> [Text passage]:
◇ ◇ ◇ ◇

Numpy supports structured arrays, which are the nearest thing to R's data.frame class. Data are organized into fields and records. Each field (column) has a name and data type, and each record (row) has a value for all the fields. Columns are indexed by name, and rows are indexed by integers. Recarray objects can be generated from nested Python iterable objects using numpy.rec.fromrecords:


>>> D = [('fair',6.0,1), ('good',12,2)]
>>> D = numpy.rec.fromrecords(D, names='quality,price,size')
>>> D

rec.array([('fair', 6.0, 1), ('good', 12.0, 2)],
      dtype=[('quality', '|S4'), ('price', '<f8'), ('size', '<i4')])

>>> D['quality']

rec.array(['fair', 'good'],
      dtype='|S4')

>> D[0]

('fair', 6, 1)
 


Note that the 'price' field has a float data type because one of the records has a float value, and the field is promoted to the most general data type. For more precise control over field data types, fromrecords() takes a format argument, which is a comma-delimited list of format strings. For instance, to force 'price' to be an integer, call D = numpy.rec.fromrecords(D, names='quality,price,size', formats='S4,i4,i4')

For reading and writing recarrays, use matplotlib.mlab.rec2csv() and matplotlib.mlab.csv2rec(). The format of each field can be specified using a dictionary. There are a number of arguments to both functions that can be used to control how the data is read in (e.g. delimiter, is the first row a list of field names, etc), most of which are documented. The rec2csv() function always outputs field names as headers. To avoid this behavior, or to avoid having a dependency on matplotlib, use numpy.savetxt()

◇ ◇ ◇ ◇

[Element and text position data]
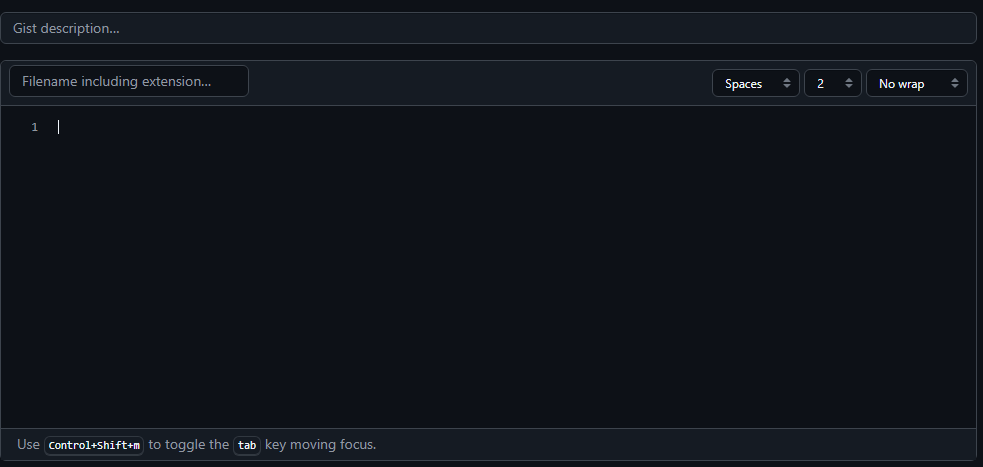Open the No wrap line mode dropdown
The height and width of the screenshot is (467, 983).
pos(917,83)
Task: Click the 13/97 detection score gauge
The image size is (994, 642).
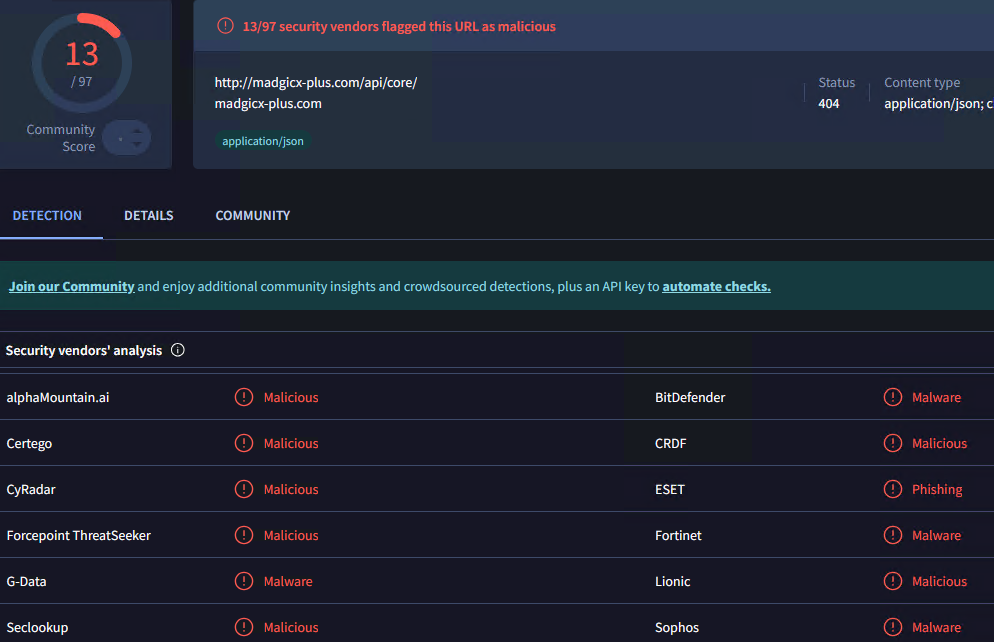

◇ ◇ ◇ ◇

> [Required actions]:
• a. Condense the paragraph in the NumPy structured arrays text that begins "For reading and writing recarrays" into a short bulleted list that keeps its main facts.
• b. Write out every line of the records verbatim, leaving the pictures out of your answer.

> [Responses by task]:
• a.
- matplotlib.mlab.rec2csv() writes recarrays, and matplotlib.mlab.csv2rec() reads them.
- A dictionary can specify the format of each field.
- Both functions take a number of arguments that control how the data is read in, such as the delimiter and whether the first row lists field names. Most of these arguments are documented.
- rec2csv() always outputs field names as headers.
- numpy.savetxt() avoids that behavior and avoids a dependency on matplotlib.

• b.
Open the No wrap line mode dropdown
The height and width of the screenshot is (467, 983).
pos(917,83)
Task: Click the 13/97 detection score gauge
The image size is (994, 642).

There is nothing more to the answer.